她瘫软在床上,喘着气笑骂:“你这‘丰饶孽物’,差点把我的仙舟裙毁了!”穹搂着她,得意地说:“娜塔你下次还得被我‘袭击’。这仙舟风情趣真带劲!”

        客栈房间里,莲花雕纹的木床还在轻微晃动,龙涎香的余味混着两人汗水的咸香,空气中弥漫着暧昧的余韵。

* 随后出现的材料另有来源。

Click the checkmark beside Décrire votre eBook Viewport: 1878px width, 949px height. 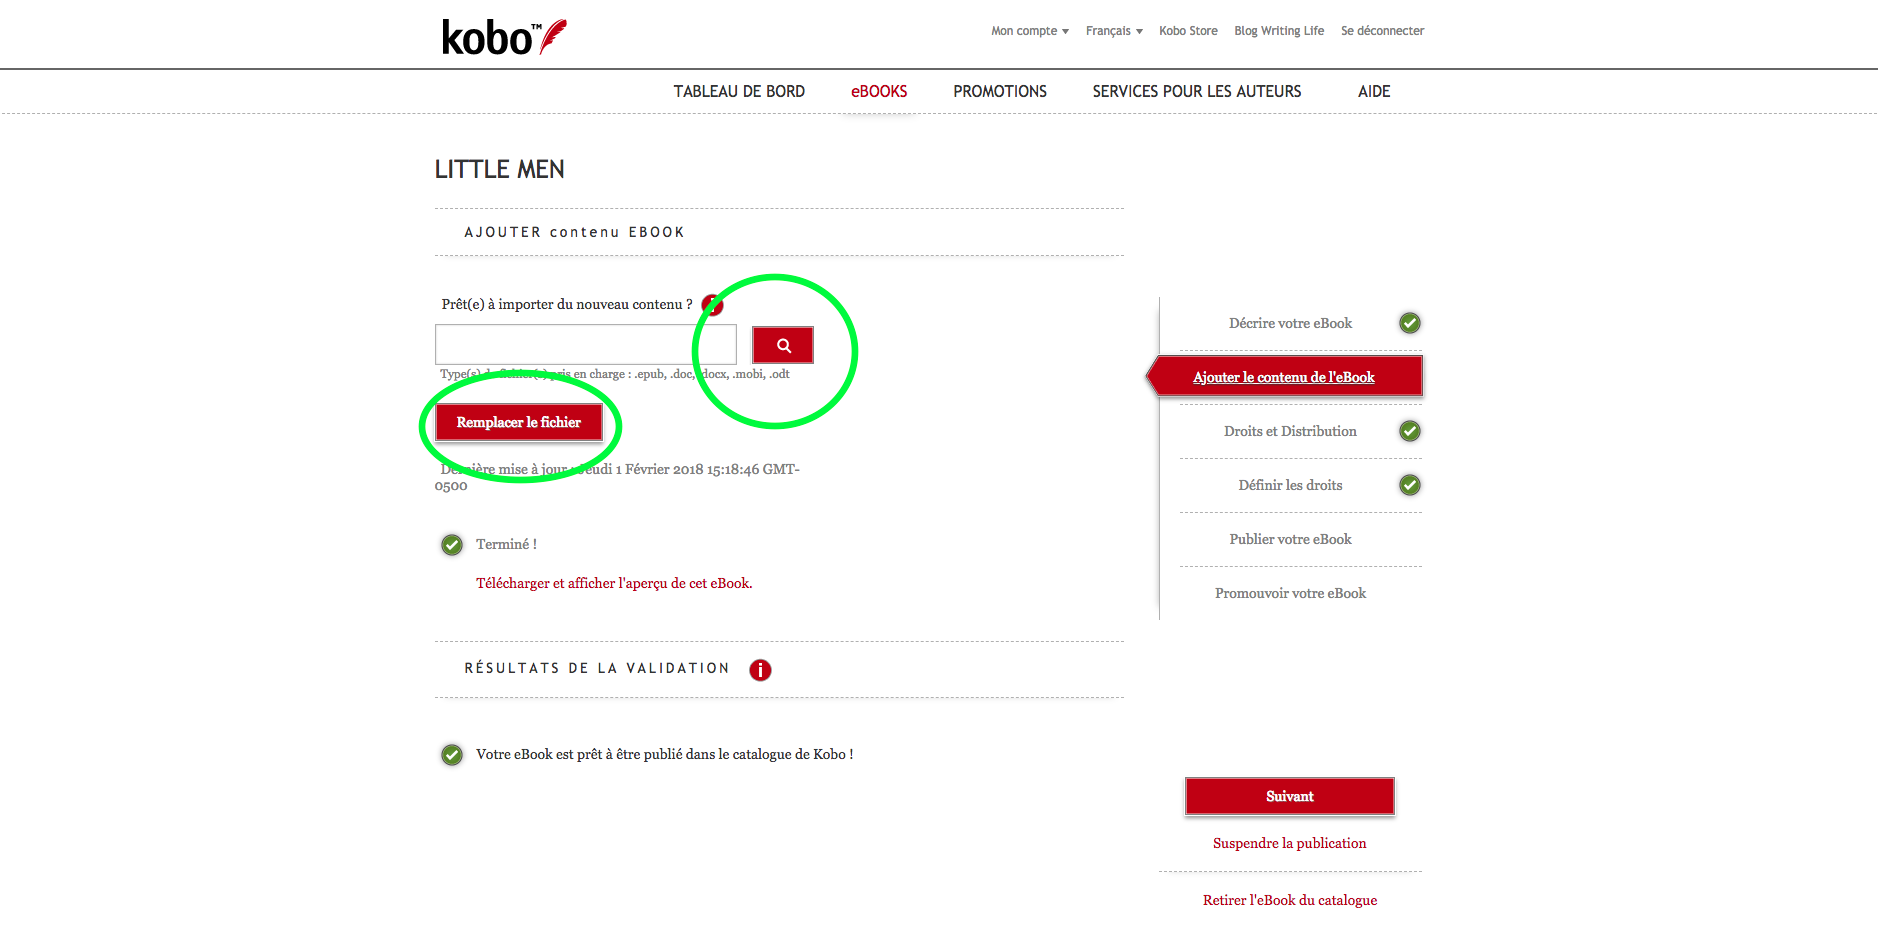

        娜塔莎瘫软在穹怀里,青色纱裙皱巴巴地堆在腰间,露出白皙的双腿和破洞的黑丝袜,脚趾还微微蜷着,显然刚从高潮中缓过来。

        她靠在他胸膛上,长发凌乱地散在枕头上,脸颊泛着潮红,眼眸半睁,水光潋滟,像仙舟画卷里的仕女被“丰饶孽物”征服后的娇媚模样。

        她喘着气,眉目含情地抬头看他,声音软绵绵地问:“穹,你对仙舟文化这么喜欢,是不是在罗浮也有女人呀?”

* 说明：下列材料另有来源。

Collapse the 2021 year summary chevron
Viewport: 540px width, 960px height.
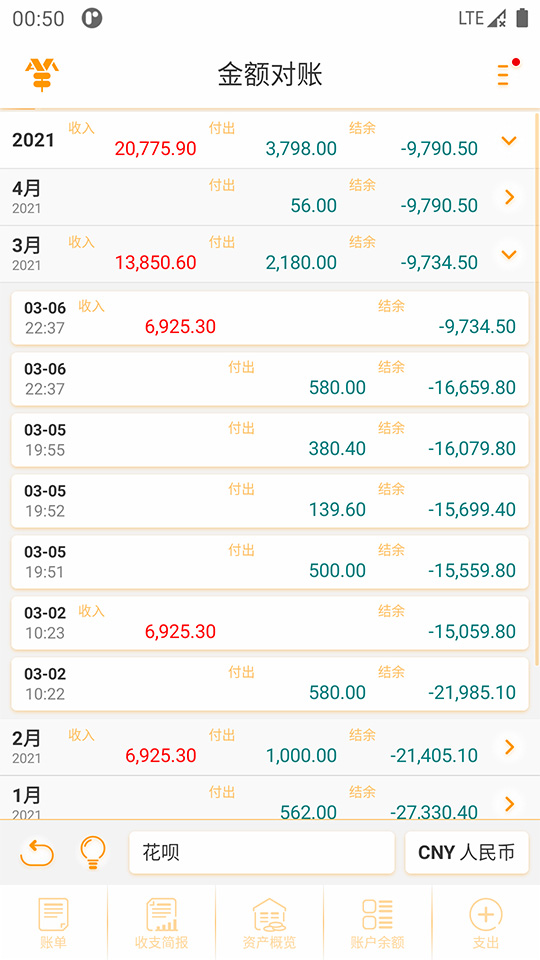pos(509,141)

        穹搂着她,闻言嘿嘿直笑,像是被戳中了什么。

        他挠挠头,盘腿坐起来,得意地开始盘点:“这个嘛……仙舟的女人还真不少跟我有点交情。比如你认识的灵砂,丹鼎司的大美人,八面玲珑,老给我塞药方;驭空,天舶司司舵,温柔得像妈妈一样;素裳,云骑军的小辣椒,经常要跟我笔试武艺;桂乃芬,金人巷的街头艺人,拉着我一起表演杂耍,差点把我衣服烧了……”他越说越起劲,手指掰着数,“还有藿藿,小胆鬼,天天抱着尾巴求我帮忙驱邪;符玄太卜,抓青雀时老瞪我,但眼神挺勾人;青雀,牌瘾少女,拉我玩帝垣琼玉输得裤子都快没了;云璃,剑术高超的小姐姐……”他正说得眉飞色舞,突然“哎哟”一声,腿上一疼。

        娜塔莎狠狠掐了他大腿一把,指甲都掐进肉里,疼得穹龇牙咧嘴。

        她坐起身,纱裙滑到腿侧,瞪着他,眼里三分醋意七分威胁,语气冷飕飕的:“好啊,银河球棒侠,果然名不虚传!我知道你在星际里女人缘好,管不了你有多少女粉丝,可在我身边,你只许向着我!”她顿了顿,伸手一把抓住他软下去的鸡巴,用力捏了捏,像是警告:“不然我就阉了你这大宝贝,让你以后只能给女孩子舔脚,连‘球棒’都没得用!”她的手劲不轻,穹被捏得倒吸一口凉气,腿都抖了一下,可看她那含情带嗔的模样,又忍不住心动。

        穹赶紧举手投降,嬉皮笑脸地哄她:“哎呀,娜塔莎,我的医士大人,我哪敢啊!那些都是朋友,真的!我眼里心里只有你一个,你看我这不天天往你诊所跑,连仙舟都带你逛了!”他拉住她的手,贴在自己胸口,满脸真诚,“再说,我这‘大宝贝’只听你的,谁敢抢我第一个收拾她!”娜塔莎被他这油嘴滑舌逗得扑哧一笑,手松了劲,却还是瞪着他:“哼,嘴甜得跟仙人快乐茶似的,信你才怪。”她靠回他怀里,指尖在他胸膛上画圈,低声嘀咕:“不过……舔脚那招我记下了,下次你再乱来,我就让你试试。”穹搂紧她,低头亲了亲她的额头,嘿嘿笑:“那我可得表现好点,免得真被医士大人‘治’成太监。”房间里,龙涎香炉的烟雾袅袅升起,窗外仙舟的星槎灯火闪烁,两人笑闹着温存,纱裙和绸裤丢在一旁,像是一幅仙舟风的春宫画。